Dan O’Farrell and The Difference Engine // Talking Heads // 18.5.17
Dan O’Farrell and The Difference Engine are a band combined of your mainstream instruments plus, a commanding orchestra.
Despite the smaller size of your regular orchestra, Dan O’Farrell and the Difference Engine combined with a handful of skilled musicians still made a powerful sound all night. The set kicked off with ‘Problems Inherit within Global Capitalism’. The earie opener set a melancholy tone that was soon to be smashed out the way. However, the opener involved O’Farrell talking about his fortune in the sense that, “I’ve never been homeless or lived on the street, and I’ve genuinely always had enough to eat” before he then reminds the audience of the poverty problem by stating, “There are people using food bands in my country”. The informative lyrics layered over the mood-shifting melody makes it impossible not to listen to what O’Farrell must say. In 2013, The Quietus described O’Farrell as ‘possibly the smartest Southampton songwriter’, and that was reflected in the detailed, thought-provoking lyrics present in each track. With a folky twist amongst the vocals and informative themes, this young-spirited band captivated their diverse audience.

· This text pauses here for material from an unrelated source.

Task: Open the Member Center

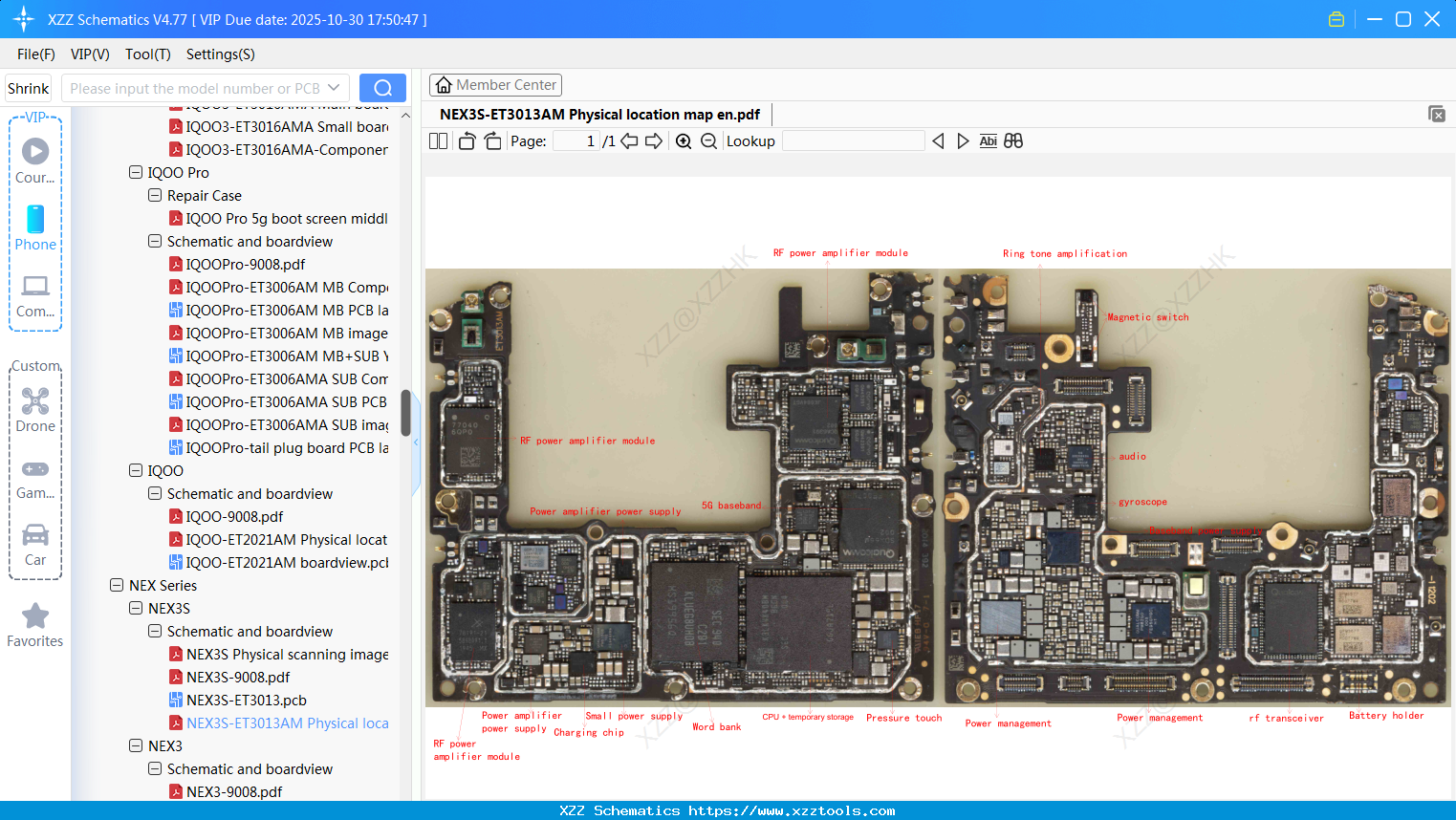Action: coord(495,84)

The stand out track of the night was clearly ‘Your Facebook Feed is Not the World’. The more upbeat approach compared to some of his slower tracks gave an alternative tactic to preaching his point to the audience. The satirical twist of his upbeat slant and melancholy themes created a contradictory approach that was designed to inform and intrigue. The style is definitely a result of O’Farrell’s life as an English teacher; his career was also highlighted by his track, ‘Rosaline Wins’. Rosaline is a silent character in Romeo and Juliete and one that Romeo is firstly in love with. O’Farrell’s chorus repeats, “Rosaline wins, Rosaline wins ‘coz she’s still standing at the end, and if love wants you to die for it, then love is not your friend”. The chorus is layered over an almost medieval melody that keeps in touch with the consistent theme of the song.

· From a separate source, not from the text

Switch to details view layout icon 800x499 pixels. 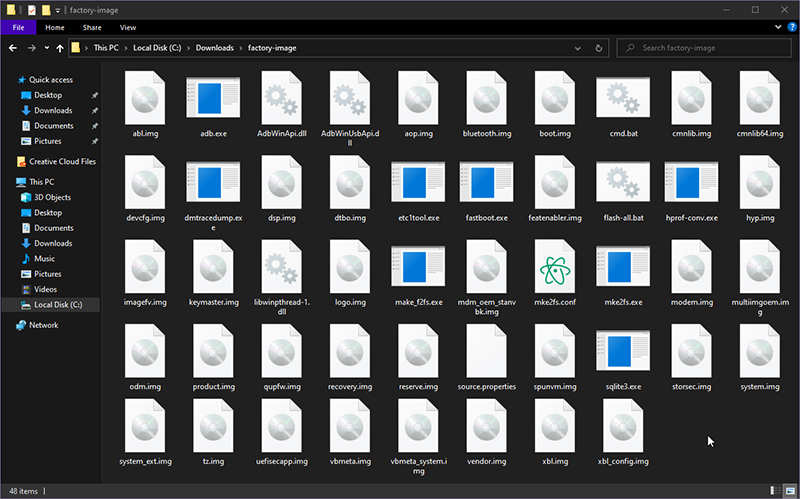point(775,491)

With Friar Lawrence stating in Romeo and Juliete,
Holy Saint Francis, what a change is here!
Is Rosaline, whom thou didst love so dear,
So soon forsaken? Young men’s love then lies
Not truly in their hearts, but in their eyes”,
it is clear from that moment Rosaline is no longer in Romeo’s sights, which O’Farrell sees as her winning by avoiding the death-inducing love present in what could be considered Shakespeare’s most popular play.
With a packed-out audience of warm-hearted supporters, the evening was one to be enjoyed. The evening was a sincere, friendly atmosphere with like-minded people joining through their love for Dan O’Farrell.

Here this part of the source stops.